## DIRECTION A
Return every line of the entries under Records word for word, omitting the pictures.

## SOURCE EXCERPT
- - -
Wilhelm Hein’s Secret Cabinet

Date: 20 May 2006 | Season: Wilhelm Hein

WILHELM HEIN’S SECRET CABINET
Saturday 20 May 2006, at 7pm
London Goethe Institute

Wilhelm Hein’s Secret Cabinet—Films From a Private Collection

This screening of films from Wilhelm Hein’s personal collection includes rarely seen works by some of the major artists of the last century, including Andy Warhol and Dieter Roth. The afternoon’s Materialist theme is extended with the process works of Tony Conrad and Peter Weibel, but here it collides with the German punk scene of the 1980s and the controversial performance art of the Viennese Aktionists Brus and Mühl.

KISS (excerpt)
Andy Warhol, USA, 1963, b/w, silent, 12 min
Three kissing couples from the Andy Warhol serial.

MARIO BANANA#1
Andy Warhol, USA, 1964, colour, silent, 4 min
Underground superstar Mario Montez eats a banana … in his own special way.

4 FILME (DOCKS & DOTS)
Dieter Roth, Germany, 1956-62, b/w & colour, silent, 10 min
German artist Dieter Roth made early direct cinema experiments by physically punching holes into the film material.
- - -
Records

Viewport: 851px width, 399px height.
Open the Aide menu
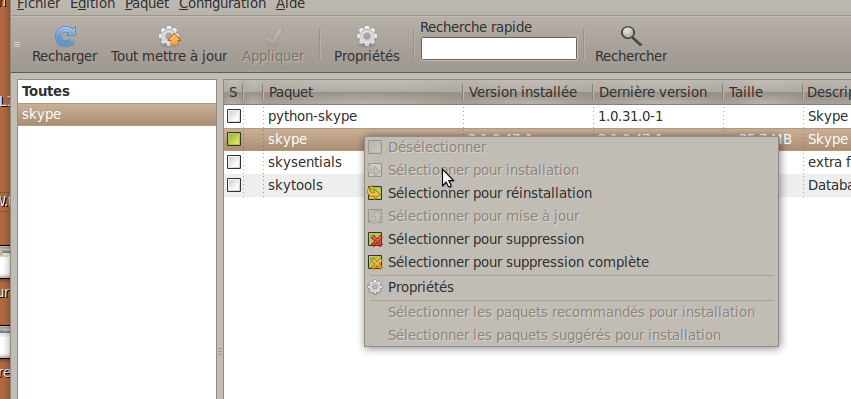click(290, 5)
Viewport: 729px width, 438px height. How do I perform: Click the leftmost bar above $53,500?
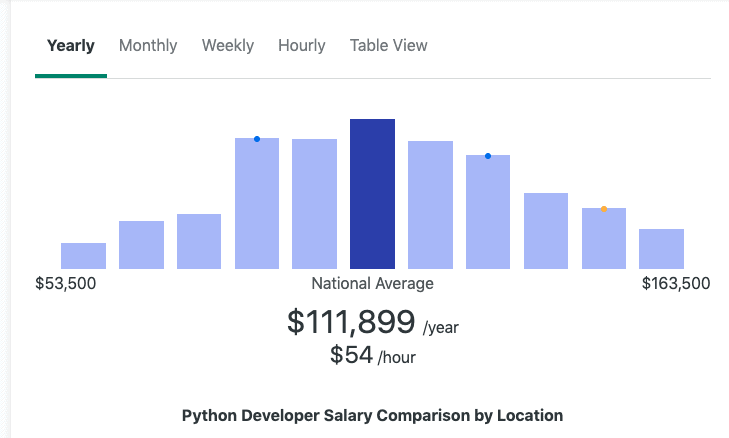(x=83, y=256)
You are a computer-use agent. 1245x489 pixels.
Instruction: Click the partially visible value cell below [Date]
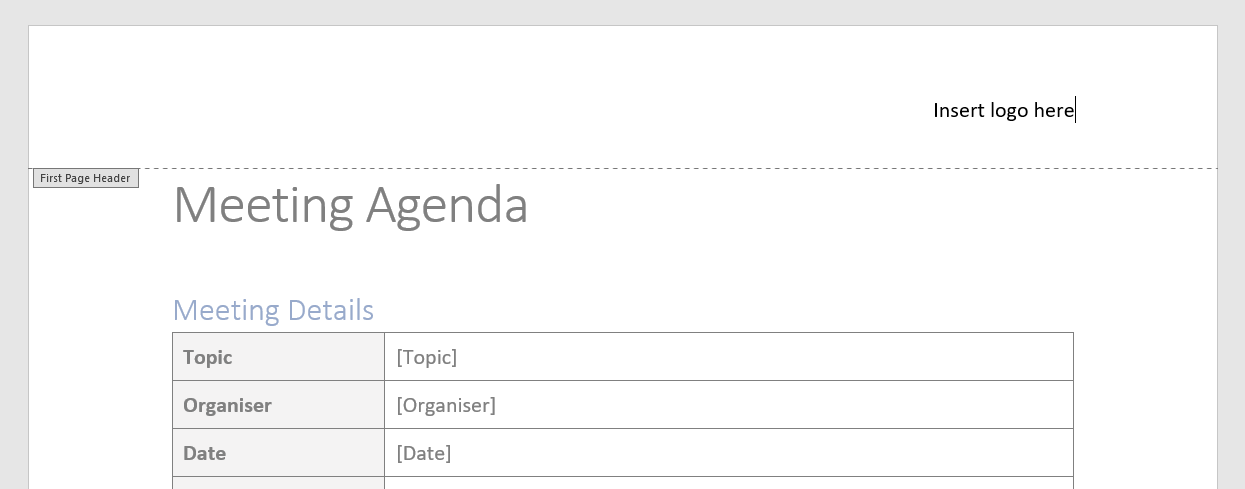728,483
- - -
## DIRECTION B
Retype the Wilhelm Hein screening program, everything from "This screening of" down to "the film material.".

## EXERCISE ANSWER A
Viewport: 851px width, 399px height.
Open the Aide menu
click(290, 5)
Viewport: 729px width, 438px height. How do I perform: Click the leftmost bar above $53,500?
(x=83, y=256)
You are a computer-use agent. 1245x489 pixels.
Instruction: Click the partially visible value cell below [Date]
728,483

## EXERCISE ANSWER B
This screening of films from Wilhelm Hein’s personal collection includes rarely seen works by some of the major artists of the last century, including Andy Warhol and Dieter Roth. The afternoon’s Materialist theme is extended with the process works of Tony Conrad and Peter Weibel, but here it collides with the German punk scene of the 1980s and the controversial performance art of the Viennese Aktionists Brus and Mühl.

KISS (excerpt)
Andy Warhol, USA, 1963, b/w, silent, 12 min
Three kissing couples from the Andy Warhol serial.

MARIO BANANA#1
Andy Warhol, USA, 1964, colour, silent, 4 min
Underground superstar Mario Montez eats a banana … in his own special way.

4 FILME (DOCKS & DOTS)
Dieter Roth, Germany, 1956-62, b/w & colour, silent, 10 min
German artist Dieter Roth made early direct cinema experiments by physically punching holes into the film material.